Biggest Loser Meets “ROCKY”

Posted by Chava Tombosky

Photo

Rochel Leah is the youngest of the bunch. She is eighteen years younger than me. She has the best style out of all of us sibs. NO one can put together a four-dollar outfit from Forever 21 and make you think it’s expensive couture from Neiman’s better than Rox. We are all in awe of her style, her humor, and her incredible ability to handle anything difficult that comes her way.  Although I am much older than her, we are really close.  I am so proud of her for taking on this competition. She has her first job, she got her license and is working really hard at eating better. For eighteen, she is “rocking it” out of the park! Here’s what she had to say about our Biggest Loser Competition:

1.  How much weight would you like to lose?

“I had ten pounds to lose.”

2.  What have you done to change your habits over the past few weeks?

“I’ve been more aware of my choices and have said goodbye to Funions. Still, I miss 7-11 runs.”

3.  Who in the family do you really want to beat?

“No one. I just wanted to prove to myself that I could eat healthy and stick to it for longer than two days.”

4.  What do you plan on doing with the $400?

“Shopping spreeee…..”

5.  Are you proud with your progress?

“I feel much better about myself but I feel as though I could have done a little bit better.
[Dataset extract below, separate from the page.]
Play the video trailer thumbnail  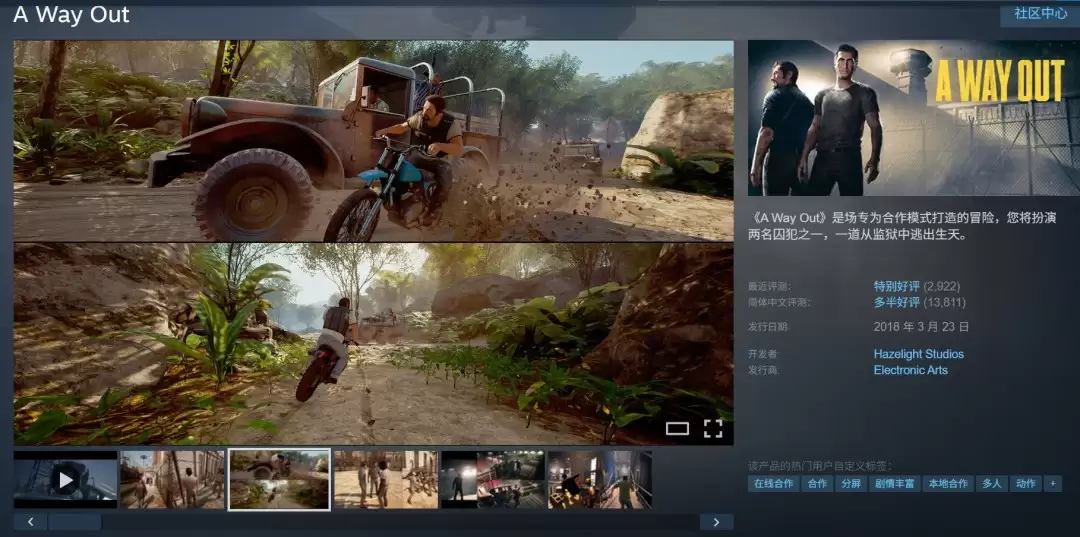point(65,479)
I was on a 1200 calorie diet, but over the past two weeks I think it’s been more like 1500, maybe 2000. I don’t know, I just stopped counting, I NEED a vacation from all this!”
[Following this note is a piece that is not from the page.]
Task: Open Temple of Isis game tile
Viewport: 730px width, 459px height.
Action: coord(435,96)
6.  Do you plan on spending any of your $400 on Chava?

“I’ll probably spend it before I see her.”

7.  Will you continue eating better and exercising even after the deadline?

“We were supposed to exercise!!?”

8.  Most importantly, what do you plan on eating the second this wager is over?

“I’m really excited Shavuos is coming, less than 72 hours forty six minutes and fifteen seconds away.”

9. Would you consider doing another 8 week Biggest Loser competition, and if so, how much mula are you willing to put in the pot next time?

“Unless it is the real Biggest Loser, where I am on TV and up for winning like a million dollars, while not having to diet at all as I miraculously shed weight just from looking at the funions, then no. Still I am really proud of myself that I managed to eat vegetables on a regular basis. I also learned to like the treadmill- and not just as a hanger.”